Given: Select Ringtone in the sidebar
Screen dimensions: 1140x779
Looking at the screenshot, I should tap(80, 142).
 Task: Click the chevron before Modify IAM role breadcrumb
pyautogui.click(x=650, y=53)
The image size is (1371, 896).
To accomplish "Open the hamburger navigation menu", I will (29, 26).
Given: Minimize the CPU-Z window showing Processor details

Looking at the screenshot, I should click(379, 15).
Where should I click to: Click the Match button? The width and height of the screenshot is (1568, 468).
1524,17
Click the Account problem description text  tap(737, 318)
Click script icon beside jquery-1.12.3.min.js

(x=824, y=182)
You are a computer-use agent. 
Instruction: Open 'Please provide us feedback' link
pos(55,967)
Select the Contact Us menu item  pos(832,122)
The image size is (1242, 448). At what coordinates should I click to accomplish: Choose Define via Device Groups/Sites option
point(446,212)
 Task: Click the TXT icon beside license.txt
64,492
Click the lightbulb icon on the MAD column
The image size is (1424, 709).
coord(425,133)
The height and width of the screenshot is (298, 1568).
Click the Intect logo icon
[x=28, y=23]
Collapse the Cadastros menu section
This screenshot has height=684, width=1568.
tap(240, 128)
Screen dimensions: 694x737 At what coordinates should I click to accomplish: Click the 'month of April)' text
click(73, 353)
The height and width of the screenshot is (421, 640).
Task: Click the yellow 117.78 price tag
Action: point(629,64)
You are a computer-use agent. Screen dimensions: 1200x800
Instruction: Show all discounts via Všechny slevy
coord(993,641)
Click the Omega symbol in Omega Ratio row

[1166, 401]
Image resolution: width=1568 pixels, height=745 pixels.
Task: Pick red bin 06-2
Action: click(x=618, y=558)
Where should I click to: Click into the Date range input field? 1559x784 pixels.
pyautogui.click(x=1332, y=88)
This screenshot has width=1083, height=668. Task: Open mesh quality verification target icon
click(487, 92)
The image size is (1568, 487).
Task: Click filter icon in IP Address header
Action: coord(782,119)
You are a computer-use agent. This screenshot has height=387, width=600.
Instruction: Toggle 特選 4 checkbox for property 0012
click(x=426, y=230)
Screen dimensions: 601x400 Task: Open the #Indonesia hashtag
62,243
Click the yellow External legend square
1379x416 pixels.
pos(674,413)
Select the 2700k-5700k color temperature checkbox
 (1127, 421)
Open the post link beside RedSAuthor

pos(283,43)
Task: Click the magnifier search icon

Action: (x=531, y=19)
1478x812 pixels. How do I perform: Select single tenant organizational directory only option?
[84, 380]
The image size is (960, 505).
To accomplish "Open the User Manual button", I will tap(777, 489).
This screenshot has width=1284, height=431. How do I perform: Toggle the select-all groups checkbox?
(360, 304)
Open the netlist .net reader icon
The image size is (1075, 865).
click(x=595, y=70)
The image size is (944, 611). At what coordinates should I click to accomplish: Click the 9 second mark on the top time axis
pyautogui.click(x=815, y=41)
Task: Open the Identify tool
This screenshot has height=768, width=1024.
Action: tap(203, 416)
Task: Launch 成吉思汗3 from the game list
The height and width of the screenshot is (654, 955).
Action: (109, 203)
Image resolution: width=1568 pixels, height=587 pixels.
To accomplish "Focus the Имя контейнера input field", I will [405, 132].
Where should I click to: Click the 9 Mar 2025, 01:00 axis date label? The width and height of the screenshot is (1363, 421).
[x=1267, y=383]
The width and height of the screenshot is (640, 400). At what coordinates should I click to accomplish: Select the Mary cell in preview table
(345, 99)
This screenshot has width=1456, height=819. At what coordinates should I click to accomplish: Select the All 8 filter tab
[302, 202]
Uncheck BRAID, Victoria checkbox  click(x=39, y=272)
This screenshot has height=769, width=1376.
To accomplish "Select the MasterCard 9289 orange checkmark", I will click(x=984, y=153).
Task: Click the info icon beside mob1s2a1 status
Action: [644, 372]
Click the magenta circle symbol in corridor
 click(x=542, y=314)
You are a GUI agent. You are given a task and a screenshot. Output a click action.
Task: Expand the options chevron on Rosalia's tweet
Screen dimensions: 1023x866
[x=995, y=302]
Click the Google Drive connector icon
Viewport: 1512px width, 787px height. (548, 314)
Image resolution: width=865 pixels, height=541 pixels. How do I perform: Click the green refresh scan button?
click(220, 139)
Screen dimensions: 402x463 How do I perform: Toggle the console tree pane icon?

* _PROBLEM DETAILS_
Of the lines in the data, report each one containing the string "computer".

* _RESPONSE FOR THIS EXERCISE_
You are a computer-use agent. 
You are a computer-use agent. Screen dimensions: 1200x800
You are a computer-use agent. This screenshot has height=387, width=600.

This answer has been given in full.